**Okuma metni:**
* * *
VİCDAN AZABIYLA GEÇEN BİR ÖMÜR
Yaşadığı dönemde inanılmaz bir servete sahip olan Musa, oldukça dindar bir hükümdardı. Bu dindarlığının altında, aileden aldığı dini eğitimin yanı sıra rivayete göre, çocukken kendisinden kaynaklı bir kazada annesinin ölümüne sebep olmasından dolayı çektiği vicdan azabı da yatıyordu. Bu olay nedeniyle kendini hiçbir zaman affetmeyen Musa, Allah’ın kendisini bağışlaması için bol bol sadaka dağıtmış ve hayatının kalan kısmını oruçlu geçirmeye karar vermişti. Bununla da yetinmeyip güvendiği bir âlimin, Hz. Peygamber’in kabrini ziyaret edip şefaat dilemesini tavsiye etmesi üzerine 1324’te büyük bir hac seferi düzenledi.
* * *
**Ham kayıtlar:**
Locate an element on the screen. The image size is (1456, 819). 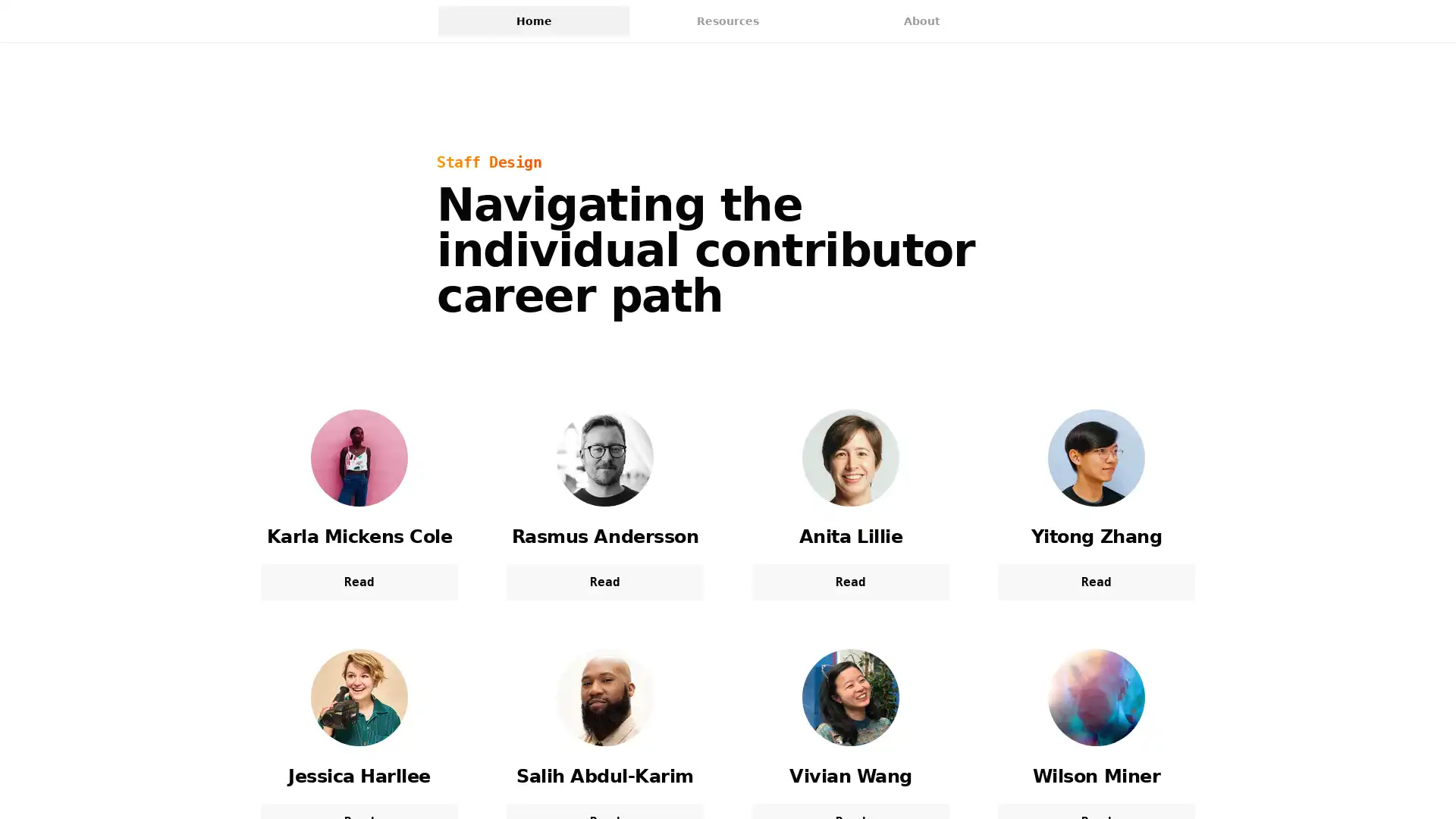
* * *
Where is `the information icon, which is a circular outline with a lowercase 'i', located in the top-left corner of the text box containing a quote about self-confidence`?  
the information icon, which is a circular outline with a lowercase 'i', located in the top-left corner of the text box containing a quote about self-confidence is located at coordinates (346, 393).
* * *
**Görev gereksinimleri:** Okuma metninde Musa'nın annesinin ölümü yüzünden çektiği vicdan azabından sonra yaptığı ya da yapmaya karar verdiği şeyleri madde madde sıralayın.

**Alıştırma çıktısı:**
- Bol bol sadaka dağıttı.
- Hayatının kalan kısmını oruçlu geçirmeye karar verdi.
- 1324'te büyük bir hac seferi düzenledi.